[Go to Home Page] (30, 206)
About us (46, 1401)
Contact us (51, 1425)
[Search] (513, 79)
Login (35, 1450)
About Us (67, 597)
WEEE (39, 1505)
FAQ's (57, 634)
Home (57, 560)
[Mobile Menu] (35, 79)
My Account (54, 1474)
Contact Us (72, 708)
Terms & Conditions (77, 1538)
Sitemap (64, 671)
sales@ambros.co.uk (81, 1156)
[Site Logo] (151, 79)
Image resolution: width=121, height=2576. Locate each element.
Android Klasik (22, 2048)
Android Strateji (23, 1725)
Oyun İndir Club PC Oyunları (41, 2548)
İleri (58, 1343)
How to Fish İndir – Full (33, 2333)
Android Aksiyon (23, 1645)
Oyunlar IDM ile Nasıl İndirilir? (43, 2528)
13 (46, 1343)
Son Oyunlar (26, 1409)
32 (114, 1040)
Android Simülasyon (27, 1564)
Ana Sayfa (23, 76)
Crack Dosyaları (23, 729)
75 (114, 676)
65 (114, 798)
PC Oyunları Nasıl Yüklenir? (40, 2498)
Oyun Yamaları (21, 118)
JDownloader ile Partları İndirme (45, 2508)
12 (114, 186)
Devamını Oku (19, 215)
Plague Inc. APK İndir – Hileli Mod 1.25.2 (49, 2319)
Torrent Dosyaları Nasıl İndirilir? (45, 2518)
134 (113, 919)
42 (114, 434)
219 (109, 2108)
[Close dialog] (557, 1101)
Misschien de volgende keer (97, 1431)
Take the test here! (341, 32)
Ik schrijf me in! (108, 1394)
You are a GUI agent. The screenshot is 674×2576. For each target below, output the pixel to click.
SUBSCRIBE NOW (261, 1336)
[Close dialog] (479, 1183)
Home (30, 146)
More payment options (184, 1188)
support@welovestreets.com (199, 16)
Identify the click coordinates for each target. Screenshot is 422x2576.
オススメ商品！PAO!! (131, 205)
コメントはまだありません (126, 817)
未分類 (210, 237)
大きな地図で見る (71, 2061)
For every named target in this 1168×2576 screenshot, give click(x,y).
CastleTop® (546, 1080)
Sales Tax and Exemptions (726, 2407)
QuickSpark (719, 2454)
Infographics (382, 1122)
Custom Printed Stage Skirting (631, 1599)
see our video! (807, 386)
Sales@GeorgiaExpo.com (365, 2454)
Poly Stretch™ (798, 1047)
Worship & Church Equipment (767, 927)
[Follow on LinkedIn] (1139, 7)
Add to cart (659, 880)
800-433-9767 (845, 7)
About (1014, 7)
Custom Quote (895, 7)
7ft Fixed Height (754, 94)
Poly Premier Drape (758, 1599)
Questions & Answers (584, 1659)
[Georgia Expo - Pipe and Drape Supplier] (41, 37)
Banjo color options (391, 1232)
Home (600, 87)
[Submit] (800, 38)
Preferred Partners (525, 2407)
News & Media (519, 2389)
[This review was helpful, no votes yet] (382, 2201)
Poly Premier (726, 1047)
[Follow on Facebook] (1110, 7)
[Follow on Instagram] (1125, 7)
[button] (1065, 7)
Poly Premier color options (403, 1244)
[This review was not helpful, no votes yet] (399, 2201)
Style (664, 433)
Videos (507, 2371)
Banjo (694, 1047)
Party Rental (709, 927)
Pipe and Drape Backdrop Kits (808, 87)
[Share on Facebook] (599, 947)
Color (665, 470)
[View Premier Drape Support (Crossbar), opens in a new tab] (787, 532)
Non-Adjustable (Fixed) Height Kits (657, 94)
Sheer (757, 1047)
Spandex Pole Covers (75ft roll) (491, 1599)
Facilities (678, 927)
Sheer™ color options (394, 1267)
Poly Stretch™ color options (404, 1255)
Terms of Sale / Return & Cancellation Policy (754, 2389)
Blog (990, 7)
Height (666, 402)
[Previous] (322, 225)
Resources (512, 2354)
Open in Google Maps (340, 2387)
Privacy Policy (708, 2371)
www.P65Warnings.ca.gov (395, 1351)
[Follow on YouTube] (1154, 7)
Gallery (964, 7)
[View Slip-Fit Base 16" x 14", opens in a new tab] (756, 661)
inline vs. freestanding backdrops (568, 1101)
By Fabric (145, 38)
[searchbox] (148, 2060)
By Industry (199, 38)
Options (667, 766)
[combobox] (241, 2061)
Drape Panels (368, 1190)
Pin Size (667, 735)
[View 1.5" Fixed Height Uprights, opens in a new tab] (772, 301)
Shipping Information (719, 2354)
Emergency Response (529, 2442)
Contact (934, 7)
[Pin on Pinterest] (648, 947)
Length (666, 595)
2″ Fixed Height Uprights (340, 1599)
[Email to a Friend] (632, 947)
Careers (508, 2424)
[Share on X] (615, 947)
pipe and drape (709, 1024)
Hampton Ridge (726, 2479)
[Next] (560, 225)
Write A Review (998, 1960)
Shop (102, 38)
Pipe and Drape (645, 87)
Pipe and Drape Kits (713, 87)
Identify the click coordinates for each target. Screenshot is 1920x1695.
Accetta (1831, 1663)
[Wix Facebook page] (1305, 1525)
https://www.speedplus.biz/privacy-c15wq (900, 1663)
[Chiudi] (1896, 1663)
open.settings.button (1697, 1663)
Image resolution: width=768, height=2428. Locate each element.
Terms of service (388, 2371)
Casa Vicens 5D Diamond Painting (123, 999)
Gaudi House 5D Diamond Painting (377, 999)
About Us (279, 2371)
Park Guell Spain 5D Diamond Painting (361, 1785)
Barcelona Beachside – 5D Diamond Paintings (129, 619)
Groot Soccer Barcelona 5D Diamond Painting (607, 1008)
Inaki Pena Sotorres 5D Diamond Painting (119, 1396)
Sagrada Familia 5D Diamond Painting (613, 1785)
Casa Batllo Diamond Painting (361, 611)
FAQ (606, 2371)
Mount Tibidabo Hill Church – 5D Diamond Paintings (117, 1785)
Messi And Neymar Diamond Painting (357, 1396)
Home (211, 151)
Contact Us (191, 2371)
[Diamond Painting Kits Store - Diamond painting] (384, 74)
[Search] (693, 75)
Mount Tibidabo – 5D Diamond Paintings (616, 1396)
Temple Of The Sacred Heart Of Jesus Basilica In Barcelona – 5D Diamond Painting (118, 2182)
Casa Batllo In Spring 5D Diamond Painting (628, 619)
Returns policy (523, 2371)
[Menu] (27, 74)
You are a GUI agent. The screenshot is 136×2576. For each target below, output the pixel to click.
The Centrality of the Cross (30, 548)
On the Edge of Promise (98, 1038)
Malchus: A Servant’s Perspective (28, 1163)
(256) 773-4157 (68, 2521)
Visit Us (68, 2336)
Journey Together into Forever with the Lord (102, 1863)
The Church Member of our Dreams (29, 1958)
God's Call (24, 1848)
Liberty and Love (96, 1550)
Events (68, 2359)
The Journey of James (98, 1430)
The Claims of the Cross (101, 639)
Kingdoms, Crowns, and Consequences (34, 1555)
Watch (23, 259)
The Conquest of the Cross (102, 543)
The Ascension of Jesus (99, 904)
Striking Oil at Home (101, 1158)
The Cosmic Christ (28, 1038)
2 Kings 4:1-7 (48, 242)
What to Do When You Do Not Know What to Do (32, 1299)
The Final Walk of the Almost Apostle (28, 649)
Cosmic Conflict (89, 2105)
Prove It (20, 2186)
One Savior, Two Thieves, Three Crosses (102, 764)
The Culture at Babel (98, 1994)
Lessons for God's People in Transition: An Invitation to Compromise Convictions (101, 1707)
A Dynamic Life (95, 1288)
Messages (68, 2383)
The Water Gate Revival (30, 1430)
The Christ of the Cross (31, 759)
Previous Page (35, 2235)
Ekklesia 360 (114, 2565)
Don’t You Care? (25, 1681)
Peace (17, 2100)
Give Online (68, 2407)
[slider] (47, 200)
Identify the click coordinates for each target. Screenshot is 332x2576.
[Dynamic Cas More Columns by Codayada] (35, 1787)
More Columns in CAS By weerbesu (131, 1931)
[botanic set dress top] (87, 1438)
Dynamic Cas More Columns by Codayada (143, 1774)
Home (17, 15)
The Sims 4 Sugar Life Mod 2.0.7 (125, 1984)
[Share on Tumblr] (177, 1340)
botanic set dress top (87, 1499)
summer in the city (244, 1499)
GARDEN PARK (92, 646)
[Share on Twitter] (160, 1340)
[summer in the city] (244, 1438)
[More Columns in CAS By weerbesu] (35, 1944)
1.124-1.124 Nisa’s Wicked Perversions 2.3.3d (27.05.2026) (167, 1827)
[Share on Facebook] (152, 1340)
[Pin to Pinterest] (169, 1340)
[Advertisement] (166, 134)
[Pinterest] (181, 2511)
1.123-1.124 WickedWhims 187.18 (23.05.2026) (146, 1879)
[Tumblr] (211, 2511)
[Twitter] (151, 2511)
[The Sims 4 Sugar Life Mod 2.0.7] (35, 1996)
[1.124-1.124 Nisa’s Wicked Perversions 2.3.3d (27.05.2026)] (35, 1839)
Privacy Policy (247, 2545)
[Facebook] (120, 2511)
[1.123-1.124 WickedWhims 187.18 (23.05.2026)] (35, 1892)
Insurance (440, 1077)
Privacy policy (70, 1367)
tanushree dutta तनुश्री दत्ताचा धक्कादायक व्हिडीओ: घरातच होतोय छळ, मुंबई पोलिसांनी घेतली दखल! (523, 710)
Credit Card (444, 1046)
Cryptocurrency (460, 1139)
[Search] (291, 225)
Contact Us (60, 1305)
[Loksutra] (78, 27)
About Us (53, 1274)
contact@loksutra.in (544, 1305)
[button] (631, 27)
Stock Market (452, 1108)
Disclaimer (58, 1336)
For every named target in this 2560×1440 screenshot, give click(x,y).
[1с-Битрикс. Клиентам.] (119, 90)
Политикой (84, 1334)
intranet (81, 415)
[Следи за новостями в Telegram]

+---+

### Exercise
Using the entries above, quote each line verbatim from the first through the line that contains "Sitemap (64, 671)".

### Your solution
[Go to Home Page] (30, 206)
About us (46, 1401)
Contact us (51, 1425)
[Search] (513, 79)
Login (35, 1450)
About Us (67, 597)
WEEE (39, 1505)
FAQ's (57, 634)
Home (57, 560)
[Mobile Menu] (35, 79)
My Account (54, 1474)
Contact Us (72, 708)
Terms & Conditions (77, 1538)
Sitemap (64, 671)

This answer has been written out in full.